● Available records:
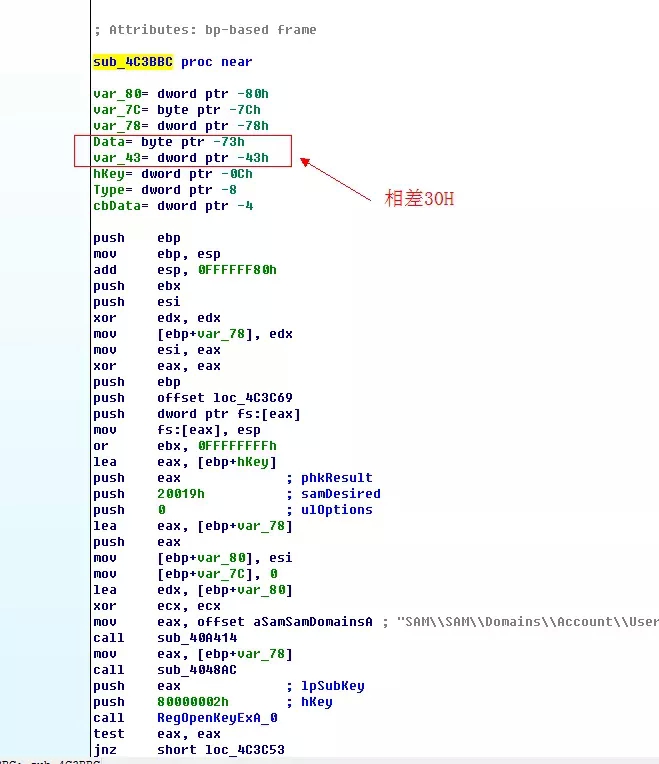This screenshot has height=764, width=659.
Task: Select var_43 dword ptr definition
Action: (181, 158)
---
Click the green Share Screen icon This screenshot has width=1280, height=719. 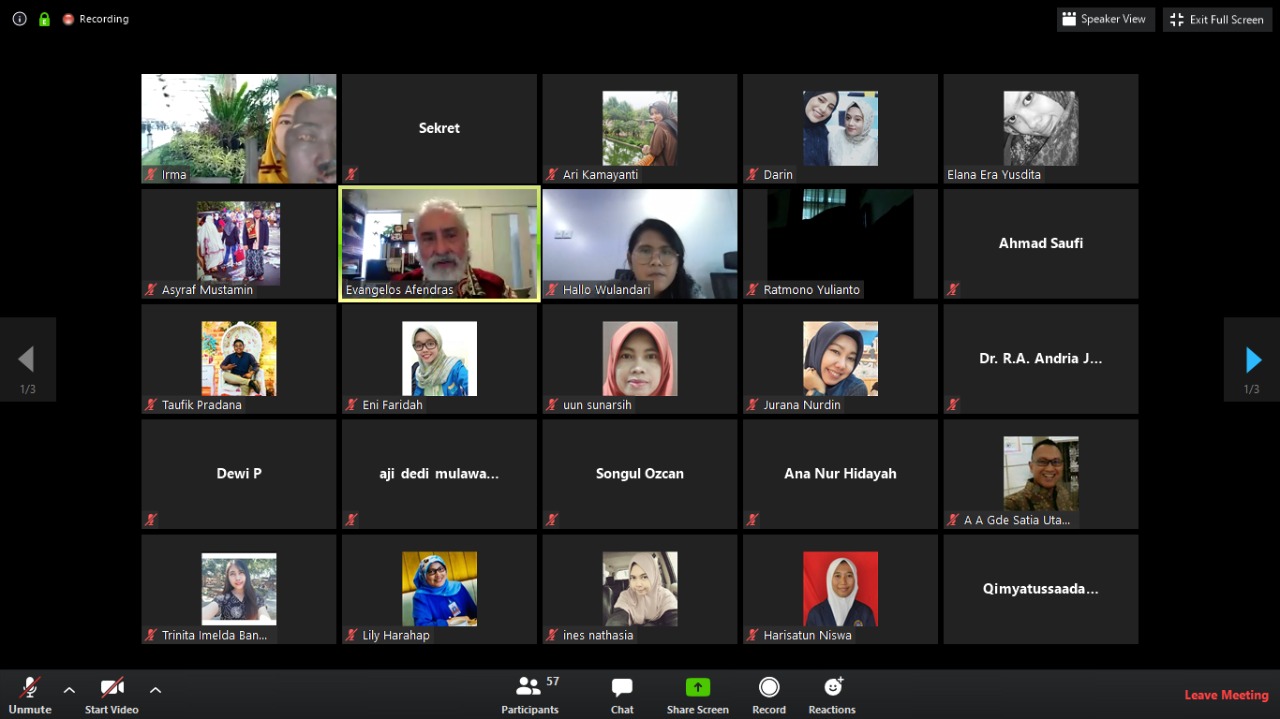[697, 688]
...
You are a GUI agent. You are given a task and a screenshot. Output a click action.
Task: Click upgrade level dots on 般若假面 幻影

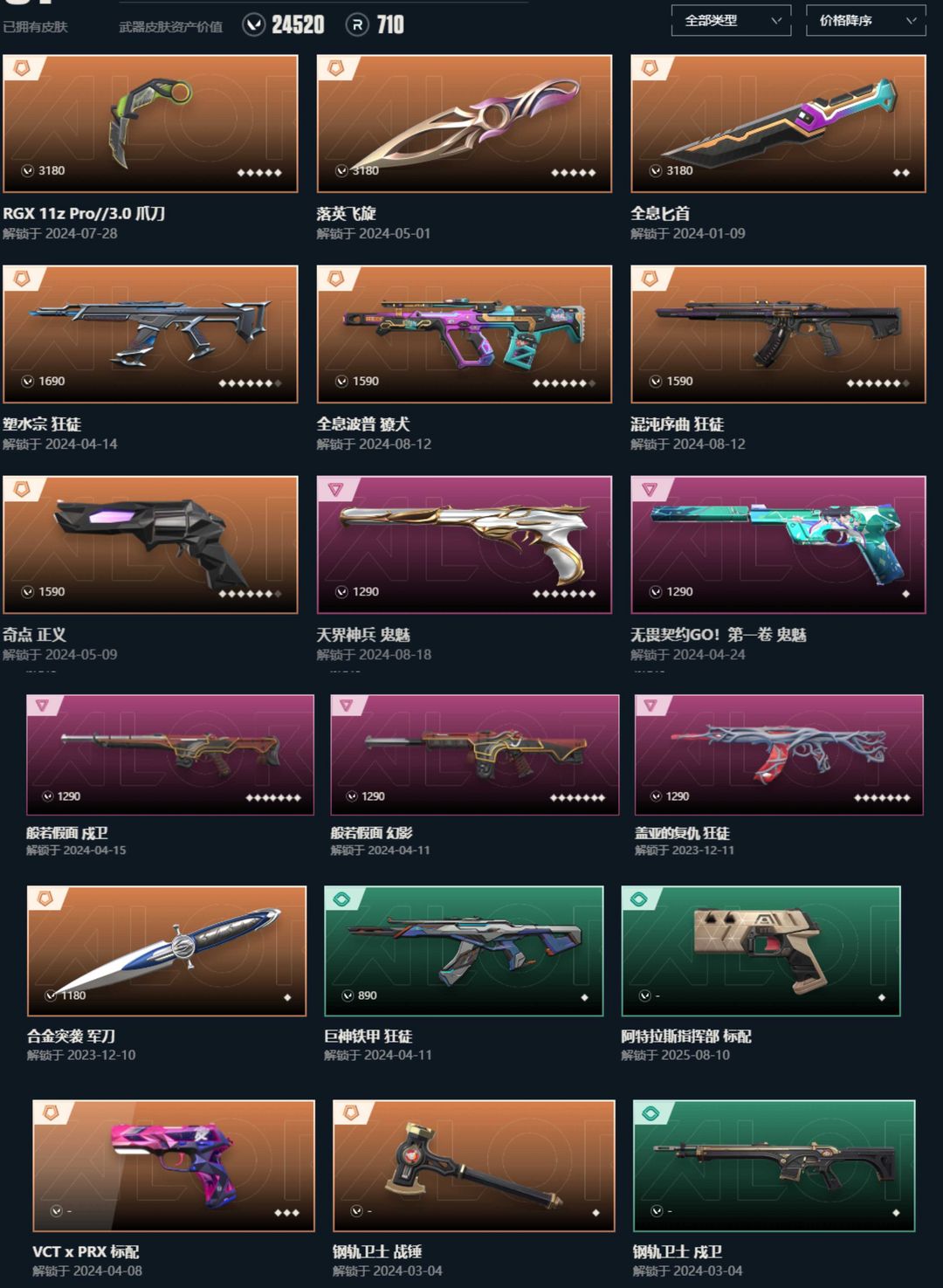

● How to complete this task: For this exercise, repeat exactly the lines of the data above from the one with "You are a GUI" down to the one with "Task: Click upgrade level dots on 般若假面 幻影", both end lines included.

● Output for this exercise:
You are a GUI agent. You are given a task and a screenshot. Output a click action.
Task: Click upgrade level dots on 般若假面 幻影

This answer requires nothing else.